How did you get into writing novels?
When I was a clinical student I had my first encounter with a terminally ill patient and his family. The experience stirred a lot of emotions, and without realising what I was doing I came up with a fictional story that articulated the things I was feeling. One of the guys I shared a house with at the time happened to edit the medical school magazine, and he was always desperate for copy to fill the pages, so he happily published it. Two fellow students independently sought me out afterwards to say how much they’d liked the story. From then on, I was hooked.
I took a year out after house jobs to locum and try my hand at writing a novel. That one remains deservedly unpublished, but it did get me some encouragement from a London literary agent I sent it to. After my vocational training in general practice, I applied to the creative writing MA at the University of East Anglia. I wrote another novel during my year there, Eclipse of the Sun, which went on to be my first publication. It won two literary awards – the John Llewellyn Rhys Prize and the Betty Trask Award – and was also shortlisted for the Whitbread (now the Costa) First Novel Award. If I wasn’t hooked before, I was well and truly addicted then!
How does being a GP influence your writing?
General practice is a lot about different perspectives. GPs are constantly brokering understandings between the scientific, biomedical worldview, and the rich stories and beliefs with which patients (including doctors) make sense of our lives as human beings. This fascination with multiple perspectives, and the tension between cool rationality and the passionate human spirit, runs like a thread through pretty much all my fiction.
Where did you draw inspiration from for your latest novel?
My latest novel, You, tells the story of a father, setting out in hope of seeing the daughter he hasn’t heard from for seven years. It’s an intensely human story about parental love in the face of overwhelming adversity, and it explores the phenomenon of parental alienation (PA), which is a still-evolving concept in the field of child psychology. PA affected the children of a patient of mine who ultimately ended up committing suicide because of his grief at losing them, and I hadn’t been aware of the phenomenon before then. I read a lot of academic books and papers about PA so that I developed a secure understanding of the complex psychology involved. I also joined some closed internet forums for parents affected by PA, and have been privileged by so many parents (and some now-grown children) who were willing to share their experiences with me while I developed the novel.
It’s set partly in Somerset, where I now live, and partly in Oxford, where I was first in general practice. I took a train journey back to my former city armed with a notebook and pen, which mirrors the journey taken by my narrator during the novel. It always amazes me how much incidental detail that crops up during a simple journey can later inspire key moments when writing.
How do you hope readers will respond?
I hope they will be gripped and moved by the characters and the story. It’s a tale of true love pitted against great adversity. If readers also finish the book with things to ponder about what it means to be human, about the forces that shape us and the way emotional traumas can reverberate through the generations, then so much the better!
How you do you juggle life as a GP with writing novels?
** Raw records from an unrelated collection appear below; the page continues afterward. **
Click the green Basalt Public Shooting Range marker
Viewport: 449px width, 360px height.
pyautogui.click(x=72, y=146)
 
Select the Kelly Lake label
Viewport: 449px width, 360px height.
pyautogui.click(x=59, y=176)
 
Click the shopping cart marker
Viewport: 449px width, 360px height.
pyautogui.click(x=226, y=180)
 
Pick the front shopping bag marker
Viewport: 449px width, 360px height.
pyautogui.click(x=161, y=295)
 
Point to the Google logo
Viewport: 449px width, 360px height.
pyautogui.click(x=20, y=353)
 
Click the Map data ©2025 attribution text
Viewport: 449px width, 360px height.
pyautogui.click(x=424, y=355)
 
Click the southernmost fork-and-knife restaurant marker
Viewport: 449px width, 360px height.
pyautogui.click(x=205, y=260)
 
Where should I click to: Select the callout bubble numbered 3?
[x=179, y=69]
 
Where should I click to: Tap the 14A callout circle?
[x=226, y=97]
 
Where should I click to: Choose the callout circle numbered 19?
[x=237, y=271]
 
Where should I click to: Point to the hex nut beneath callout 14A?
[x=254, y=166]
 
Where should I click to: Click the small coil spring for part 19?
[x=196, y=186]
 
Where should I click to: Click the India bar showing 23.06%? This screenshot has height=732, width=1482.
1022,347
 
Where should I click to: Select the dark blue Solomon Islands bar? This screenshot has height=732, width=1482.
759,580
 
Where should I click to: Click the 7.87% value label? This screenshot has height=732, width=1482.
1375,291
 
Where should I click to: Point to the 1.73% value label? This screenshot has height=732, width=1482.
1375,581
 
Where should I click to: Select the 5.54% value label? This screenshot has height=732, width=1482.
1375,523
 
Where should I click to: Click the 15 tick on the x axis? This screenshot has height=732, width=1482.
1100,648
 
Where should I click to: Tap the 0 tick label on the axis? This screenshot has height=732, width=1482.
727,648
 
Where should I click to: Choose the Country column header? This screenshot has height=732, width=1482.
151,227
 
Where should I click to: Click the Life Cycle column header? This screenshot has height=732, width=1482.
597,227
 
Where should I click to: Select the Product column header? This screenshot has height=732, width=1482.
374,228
Before entering partnership it was relatively easy – I worked for many years as a locum, which allowed me flexibility to write. Since becoming a partner eleven years ago, it’s been more challenging. I have to be able to immerse myself in writing full-time when first-drafting a novel. In practical terms, that’s meant my partners being more than flexible in the granting of sabbaticals! Three months’ intense focus on writing will usually see me equipped with a reasonable first draft. I can edit and refine in short bursts around my medical work thereafter.
Has writing changed how you practise medicine at all?
It’s more the other way round. Medicine, and general practice in particular, provides a ringside seat on all of life’s dramas and stories and characters, so being in practice has probably changed my writing immeasurably for the better. It really interests me how many doctors became notable novelists – Chekhov and Somerset Maugham being just a couple of well-known examples. I also think there’s something about the way we’re schooled in distilling a patient’s history that hones the narrative art.
What advice would you give other GPs starting out writing novels?
For me, writing has always been an essential counterpoint: I love general practice because I also write, and I write better because I’m also a GP. But just like medicine, writing takes a lot of determination and application. It’s something like 10% talent and 90% sheer bloody-minded refusal to give up!
I wrote very seriously for 10 years before I first made it into print. Above all, enjoy and love and believe in what you’re doing (if you’re not enjoying and loving and believing in it, no reader is going to) and if your dream is publication then never – ever – lose faith you will achieve it with the very next thing you create. Good luck.
Dr Phil Whitaker is a GP in Somerset. He is a columnist for the New Statesman and author of six novels, including Eclipse of the Sun which received the 1997 John Llewellyn Rhys Prize and the 1998 Betty Trask Award, and Triangulation which was awarded the 2000 Encore Award. His latest novel You is published by Salt.